The action of antibacterial cathelicidin CAP11 (cationic antibacterial polypeptide of 11 kDa) on the lipopolysaccharide (LPS)-induced suppression of neutrophil apoptosis was evaluated in vitro.

METHODS

Human neutrophils (10(6) cells/ml) were incubated alone or with mononuclear cells (6 x 10(5) cells/ml) in the presence of LPS (10 ng/ml) and CAP 11 (0.1 approximately 10 microg/ml), and neutrophil apoptosis was determined.

RESULTS

LPS suppressed neutrophil apoptosis, accompanied with the activation of NF-kappaB, phosphorylation of extracellular signal-related protein kinase (ERK), expression of Bcl-XL (an anti-apoptotic protein) and inhibition of caspase 3 activity. Interestingly, CAP11 (> 1 microg/ml) reversed the actions of LPS to trigger these changes, and induced neutrophil apoptosis (p < 0.0001). Moreover, neutralizing antibodies against Mac-1 (CD11b/CD18) and Toll-like receptor (TLR) 4 completely blocked the LPS-induced suppression of neutrophil apoptosis (p < 0.0001), suggesting a major role of Mac-1 and TLR4 in the LPS-mediated neutrophil activation. In addition, LPS activated monocytes to produce proinflammatory cytokines (IL-1beta, TNF-alpha and IL-8) and inhibited neutrophil apoptosis. Importantly, CAP11 (> 1 microg/ml) reduced the cytokine production, thereby inducing neutrophil apoptosis (p < 0.0001).
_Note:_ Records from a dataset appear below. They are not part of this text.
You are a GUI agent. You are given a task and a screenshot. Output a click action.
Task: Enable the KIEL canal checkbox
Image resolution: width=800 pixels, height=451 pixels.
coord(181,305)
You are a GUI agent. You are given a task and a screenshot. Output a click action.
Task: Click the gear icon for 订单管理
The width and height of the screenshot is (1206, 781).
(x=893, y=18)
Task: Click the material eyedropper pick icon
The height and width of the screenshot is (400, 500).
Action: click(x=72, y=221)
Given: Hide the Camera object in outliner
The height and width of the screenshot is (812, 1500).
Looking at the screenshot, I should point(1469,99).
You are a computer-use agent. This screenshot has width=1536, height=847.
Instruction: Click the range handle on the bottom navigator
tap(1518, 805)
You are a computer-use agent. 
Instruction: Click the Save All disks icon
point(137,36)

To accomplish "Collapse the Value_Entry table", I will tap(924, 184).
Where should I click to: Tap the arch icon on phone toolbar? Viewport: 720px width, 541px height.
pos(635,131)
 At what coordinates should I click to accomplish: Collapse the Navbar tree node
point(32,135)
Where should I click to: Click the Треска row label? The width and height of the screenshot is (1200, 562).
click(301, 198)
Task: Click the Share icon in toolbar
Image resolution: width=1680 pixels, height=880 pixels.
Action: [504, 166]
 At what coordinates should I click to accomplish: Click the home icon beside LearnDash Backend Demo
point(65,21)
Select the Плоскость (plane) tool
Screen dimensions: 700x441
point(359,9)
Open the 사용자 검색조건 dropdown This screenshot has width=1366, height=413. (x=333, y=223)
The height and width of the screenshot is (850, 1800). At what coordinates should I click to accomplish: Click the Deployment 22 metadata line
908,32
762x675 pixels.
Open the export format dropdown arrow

Finally, CAP11 (> 1 microg/ml) strongly suppressed the LPS-binding to neutrophils and monocytes (p < 0.01).

CONCLUSIONS

CAP11 is able to block the LPS-induced survival of neutrophils via the suppression of anti-apoptotic signaling in neutrophils and cytokine production from monocytes by inhibiting the binding of LPS to target cells.